So what do we mean when we say value based care? Value based initiatives transitions the care delivery focus from volume to value. This includes thinking about the entire patient experience among multiple care settings. Many hospitals are already experiencing bundled payments as it relates to joint replacements which is a form of value based care. Therefore, reducing costs and improving quality presents financial incentives while avoiding potential costly penalties. This actually shifts some of the financial accountability away from payers to the healthcare providers. Today, maybe 5% of your total revenue has some value based component in your contracts, but is projected to increase to nearly 40% within the next 5 years. The goal of the Department of Health and Human Services is to tie 50% of Medicare payments to a value-based payment model by 2018.
Providers will begin addressing new strategies that will include more data analytical tools to address population health management as well as improved patient billing techniques.
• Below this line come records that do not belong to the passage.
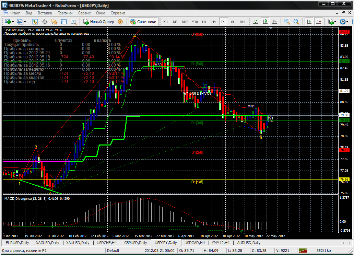Open the Market Watch panel icon

(35, 22)
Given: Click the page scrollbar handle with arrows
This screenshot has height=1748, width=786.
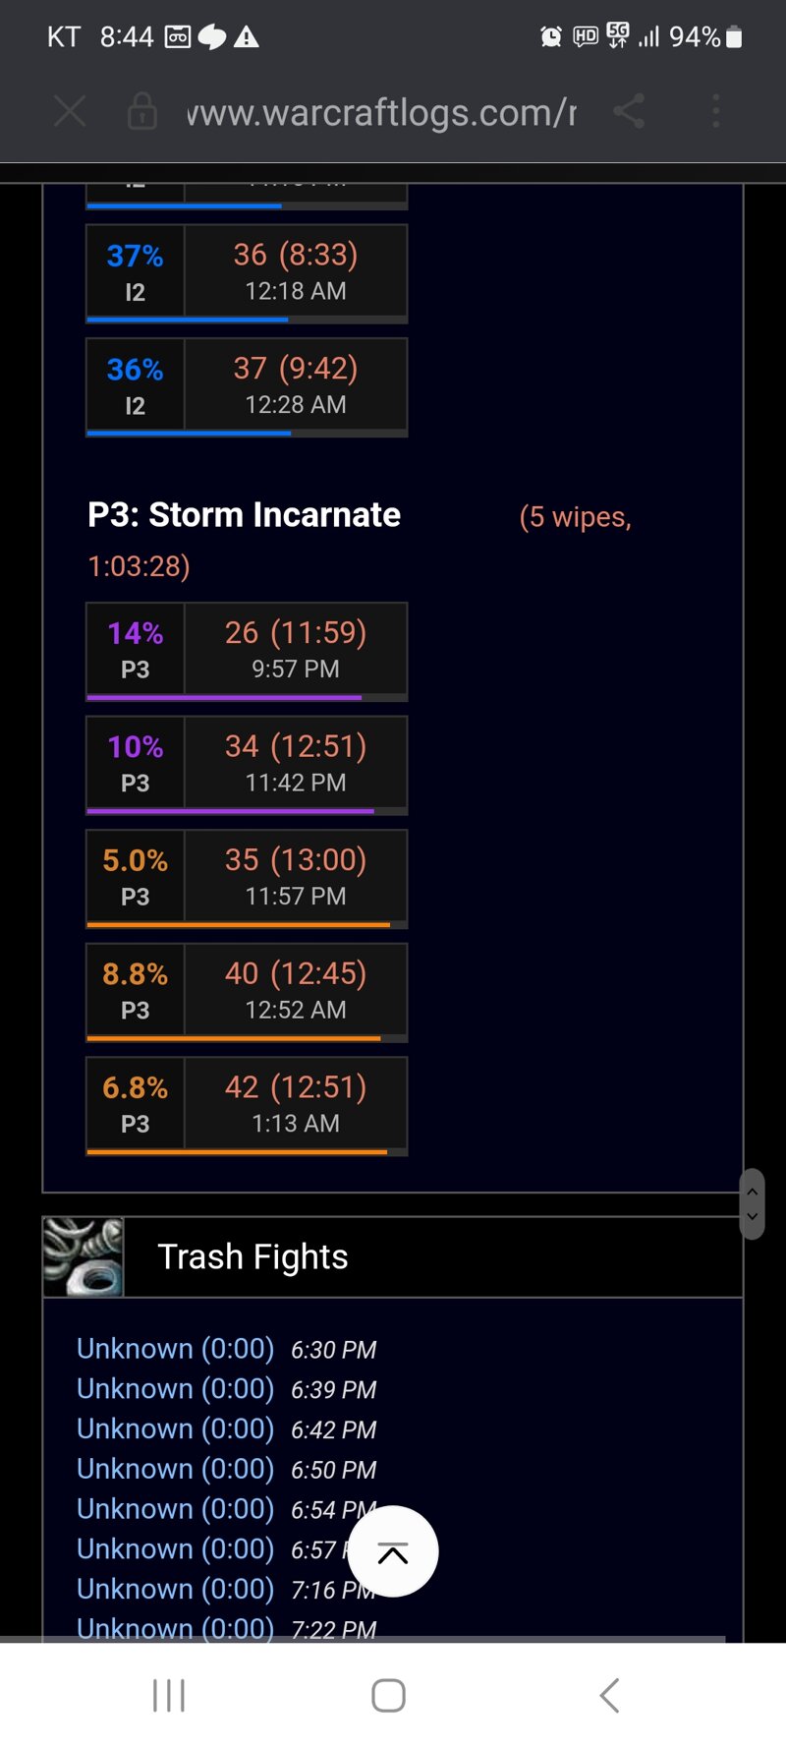Looking at the screenshot, I should (752, 1204).
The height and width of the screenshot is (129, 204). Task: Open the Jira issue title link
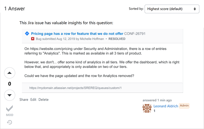77,34
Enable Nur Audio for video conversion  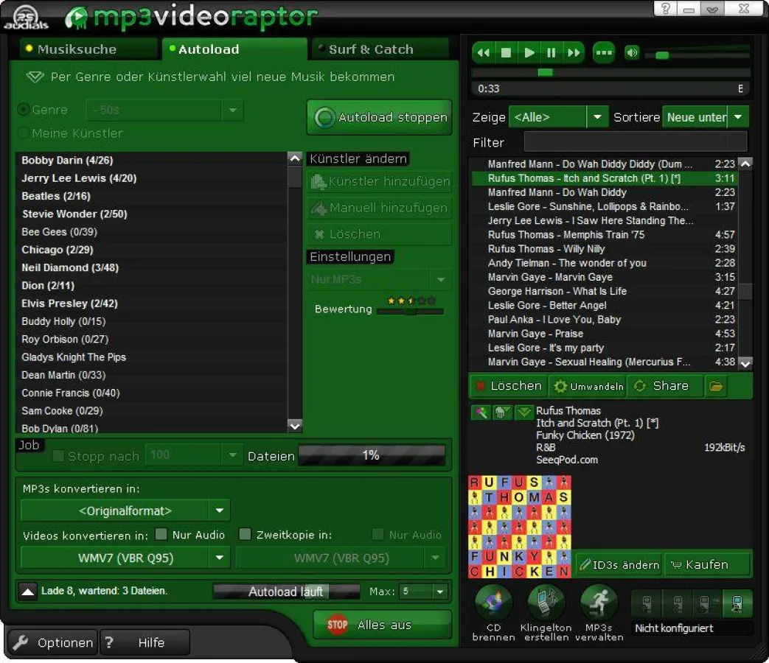(x=160, y=535)
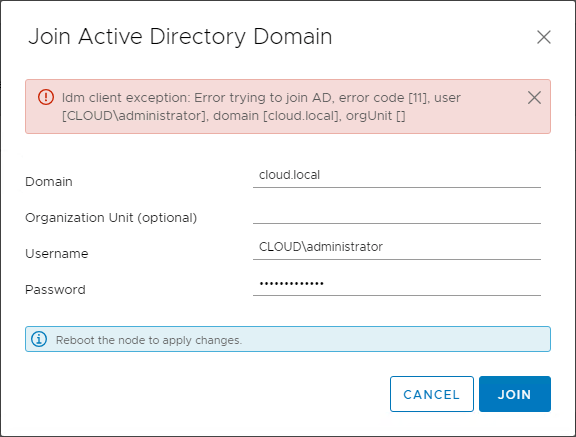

Most hospitals today possess certified electronic health record technology which is a good starting point for revenue cycle analytics. More robust analytics can identify real time claims data combined with clinical data that can measure improved quality based on outcome results. Data will reveal expensive patient populations, which tend to have high readmission rates and frequent emergency room visits.
These analytics can also better identify root causes of denials, suggest resolutions and cause fewer write-offs. Whether you outsource your denied claims or work them internally, always attempt to identify root causes so that prevention measures can be implement.
As we begin to transition to value based contracts, new payment models will address access, quality of care and patient outcomes while driving greater value for our healthcare dollar.